A method of effective potentials for calculating the frequency spectrum of eccentrically layered spherical cavity resonators

A novel method for the calculation of eigenfrequencies of non-uniformly filled spherical cavity resonators is developed. The impact of the system symmetry on the electromagnetic field distribution as well as on its degrees of freedom (the set of resonant modes) is examined. It is shown that in the case of angularly symmetric cavity, regardless of its radial non-uniformity, the set of resonator modes is, as anticipated, a superposition of TE and TM oscillations which can be described in terms of a single scalar function independently of each other. The spectrum is basically determined through the introduction of effective ``dynamic'' potentials which encode the infill inhomogeneity. The violation of polar symmetry in the infill dielectric properties, the azimuthal symmetry being simultaneously preserved, suppresses all azimuthally non-uniform modes of electric-type (TM) oscillations.
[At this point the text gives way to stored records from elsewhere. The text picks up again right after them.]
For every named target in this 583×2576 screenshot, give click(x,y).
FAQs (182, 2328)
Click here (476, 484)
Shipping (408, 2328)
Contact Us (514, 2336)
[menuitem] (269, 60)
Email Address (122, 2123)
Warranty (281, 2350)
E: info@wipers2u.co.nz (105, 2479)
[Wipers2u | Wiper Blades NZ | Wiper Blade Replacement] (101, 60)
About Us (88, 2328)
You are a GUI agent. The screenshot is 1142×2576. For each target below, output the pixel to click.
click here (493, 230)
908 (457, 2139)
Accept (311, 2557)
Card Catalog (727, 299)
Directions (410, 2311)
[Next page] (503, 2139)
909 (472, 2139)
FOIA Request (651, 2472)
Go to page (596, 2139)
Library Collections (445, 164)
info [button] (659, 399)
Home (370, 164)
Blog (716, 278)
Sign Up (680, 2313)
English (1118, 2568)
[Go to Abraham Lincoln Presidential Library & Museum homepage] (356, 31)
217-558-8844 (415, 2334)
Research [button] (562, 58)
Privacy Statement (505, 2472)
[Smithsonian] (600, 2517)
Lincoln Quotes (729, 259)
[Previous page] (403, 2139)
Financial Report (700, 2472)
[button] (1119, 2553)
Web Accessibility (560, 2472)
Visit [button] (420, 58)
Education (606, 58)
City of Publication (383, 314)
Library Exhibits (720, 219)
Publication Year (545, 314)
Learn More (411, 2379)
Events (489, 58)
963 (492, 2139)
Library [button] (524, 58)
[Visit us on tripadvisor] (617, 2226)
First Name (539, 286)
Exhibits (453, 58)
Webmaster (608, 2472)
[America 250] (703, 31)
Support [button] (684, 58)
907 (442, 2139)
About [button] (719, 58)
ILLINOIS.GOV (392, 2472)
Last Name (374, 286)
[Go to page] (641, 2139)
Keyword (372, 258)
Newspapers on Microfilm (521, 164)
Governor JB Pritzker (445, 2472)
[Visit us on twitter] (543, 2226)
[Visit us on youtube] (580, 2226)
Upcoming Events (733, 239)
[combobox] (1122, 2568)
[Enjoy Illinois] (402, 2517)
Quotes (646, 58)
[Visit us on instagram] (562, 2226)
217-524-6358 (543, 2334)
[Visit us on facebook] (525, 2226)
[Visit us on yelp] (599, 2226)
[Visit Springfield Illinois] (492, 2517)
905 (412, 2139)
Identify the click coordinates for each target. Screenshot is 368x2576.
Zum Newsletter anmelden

In the absence of angular symmetry of both electric and magnetic properties of the resonator infill, only azimuthally uniform distribution of both TM and TE fields is expected to occur in the resonator. The comparison is made of the results obtained through the proposed method and of the test problem solution obtained with use of commercial solvers. The method appears to be efficient for computational complex algorithms for solving spectral problems, including those for studying the chaotic properties of electrodynamic systems' spectra.